[Dataset excerpt]
▼
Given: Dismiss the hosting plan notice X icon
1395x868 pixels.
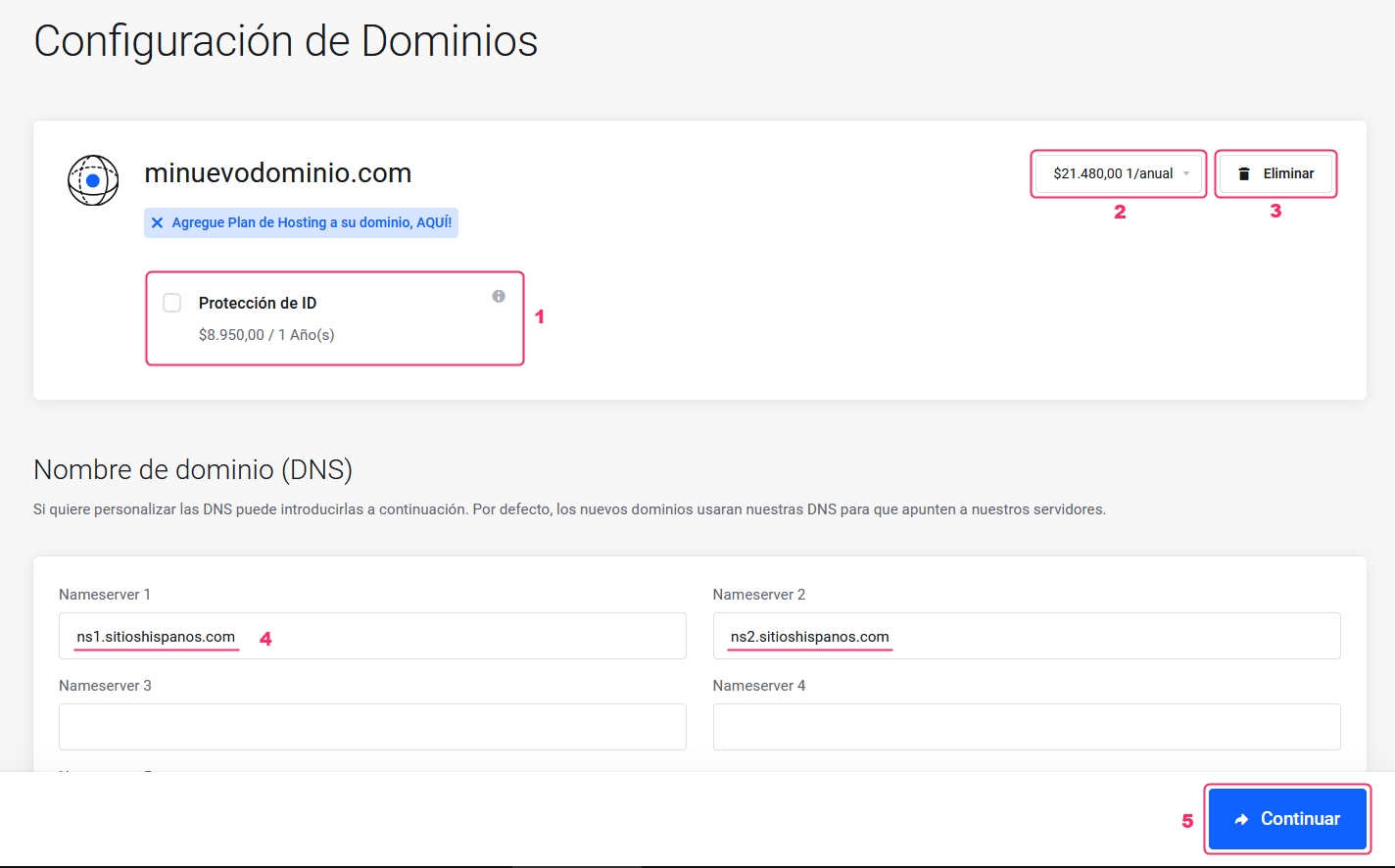Looking at the screenshot, I should 158,223.
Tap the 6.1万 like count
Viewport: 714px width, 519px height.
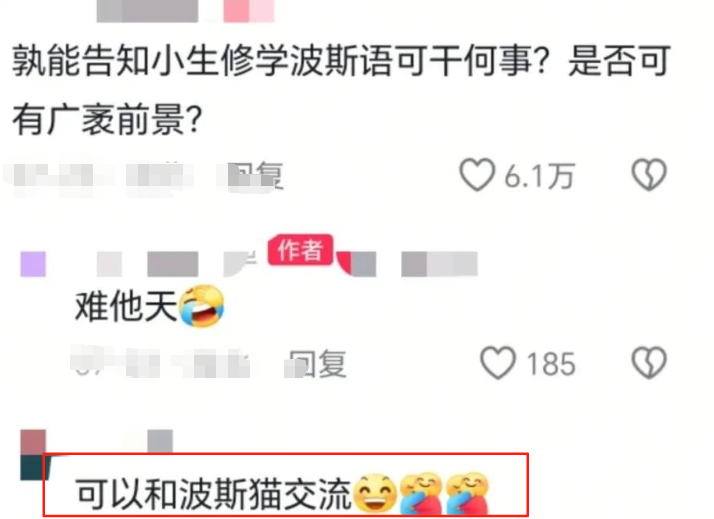click(539, 176)
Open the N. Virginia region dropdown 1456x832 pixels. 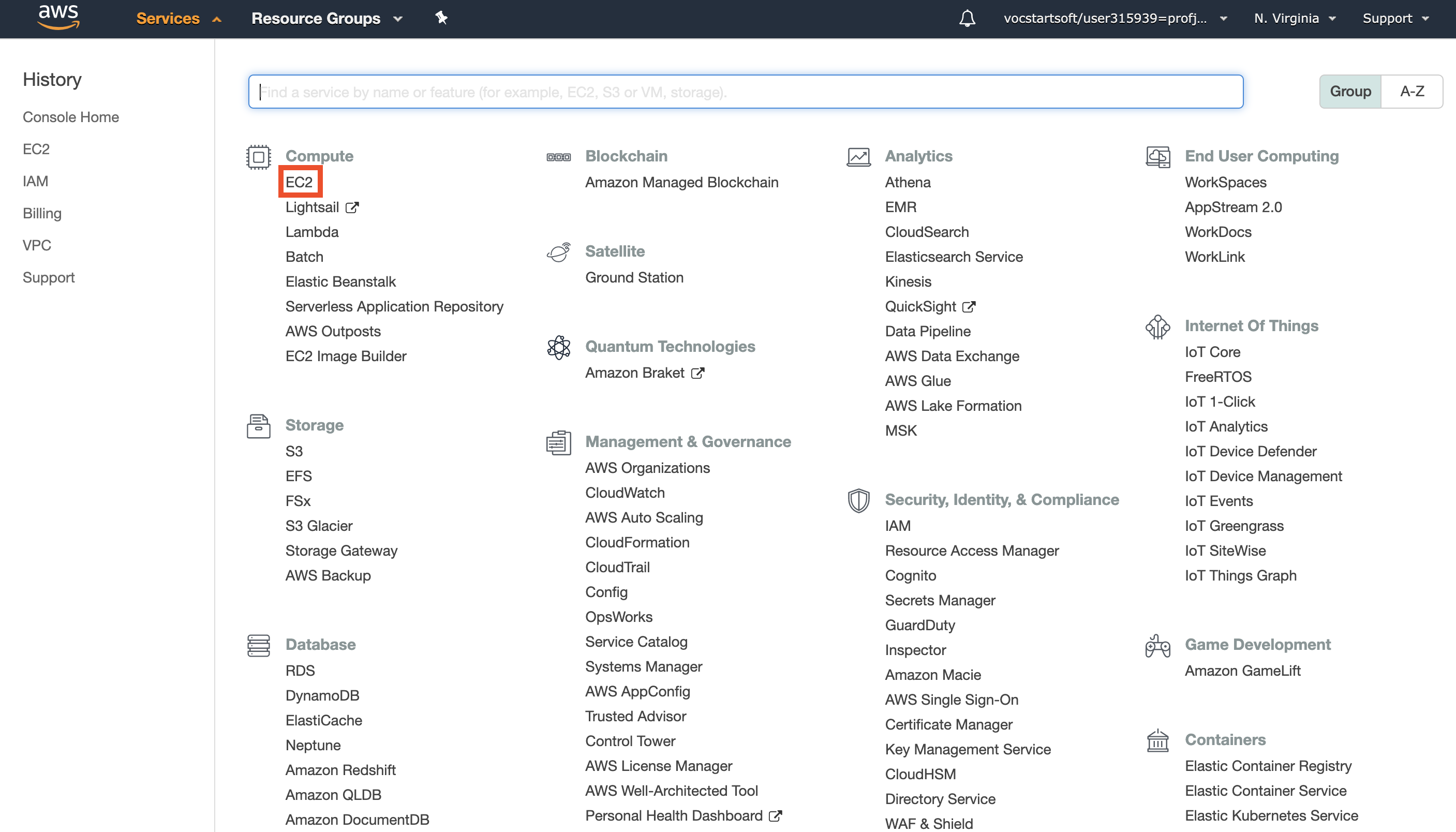point(1294,18)
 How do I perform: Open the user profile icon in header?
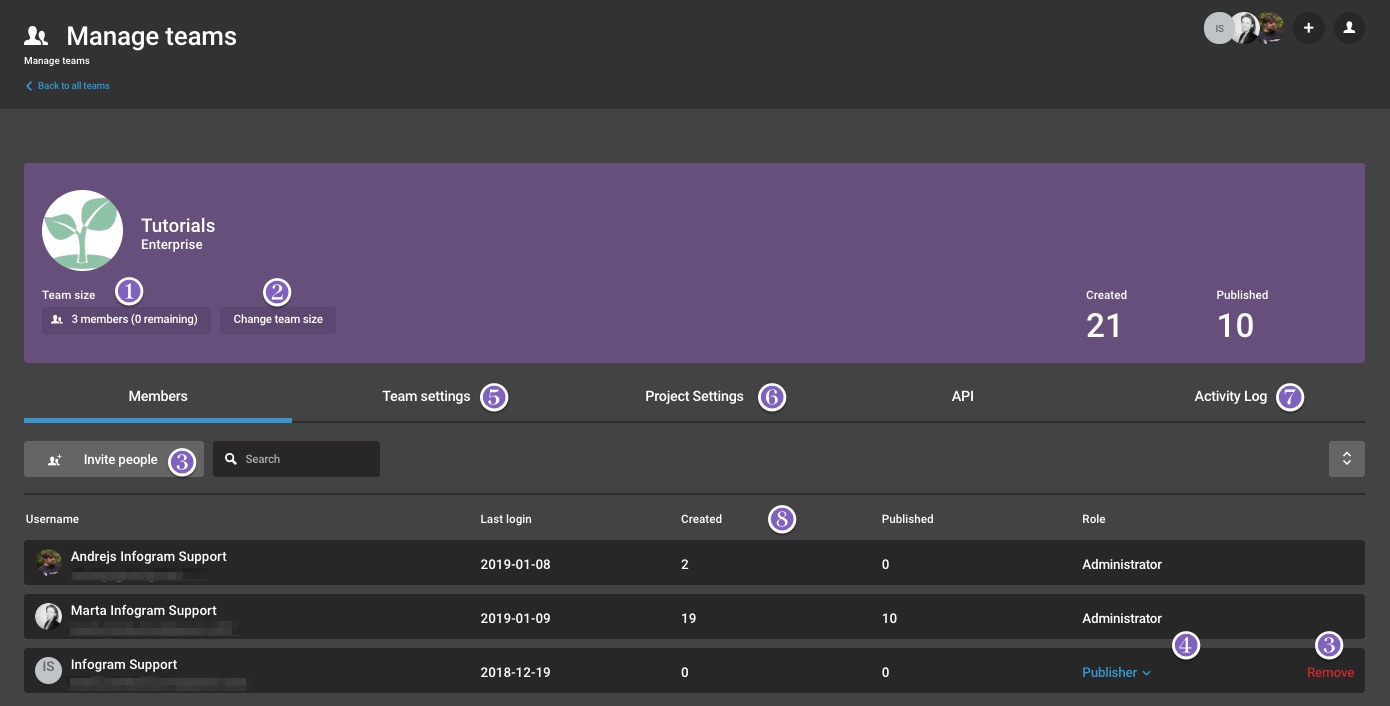(x=1349, y=28)
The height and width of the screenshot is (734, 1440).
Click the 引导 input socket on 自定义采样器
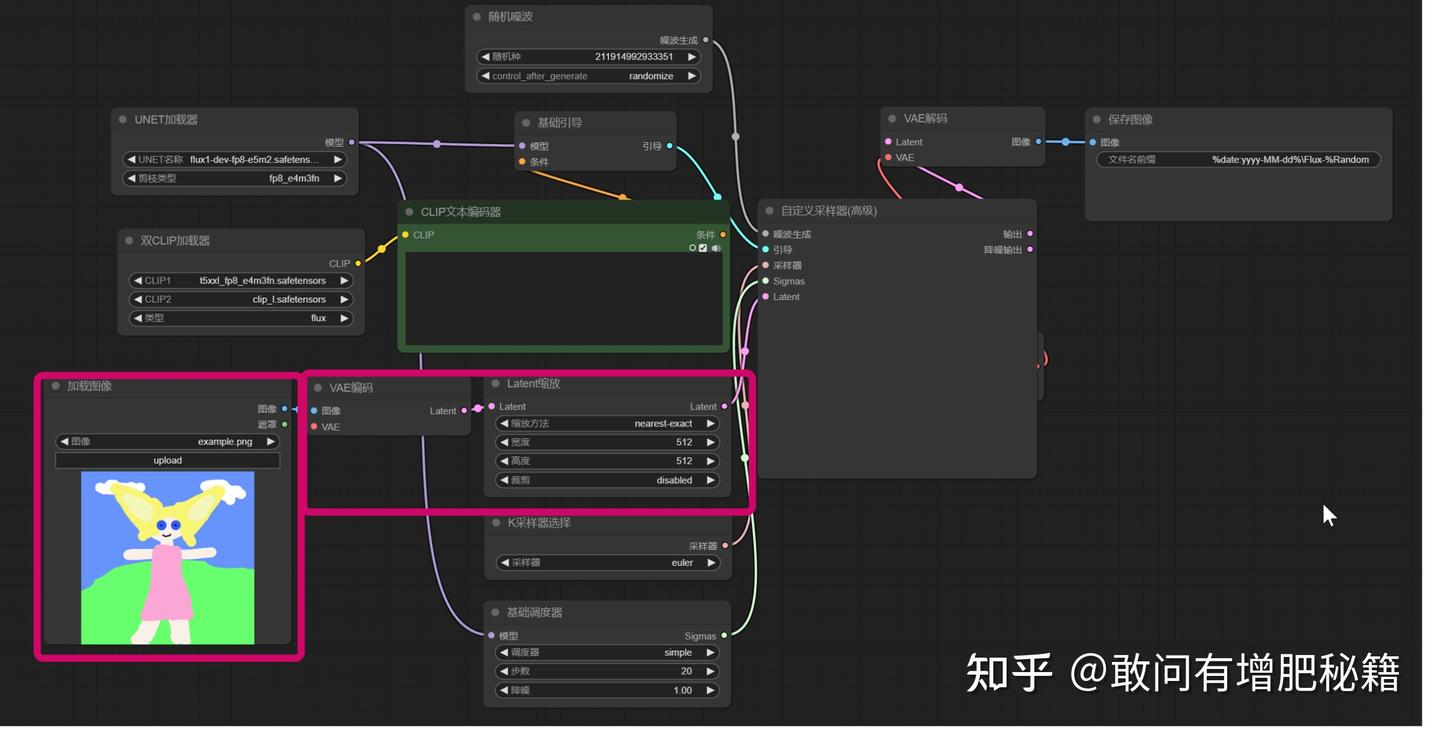point(766,250)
▲
SET TASK: Reproduce the items verbatim, beginning at the line that contains "How do I perform: Open" and continuing through the end of the items, with both ends included. Leave the pictures out of the answer.

ANSWER IN FULL:
 How do I perform: Open the user profile icon in header?
(x=1349, y=28)
The height and width of the screenshot is (734, 1440).
Click the 引导 input socket on 自定义采样器
point(766,250)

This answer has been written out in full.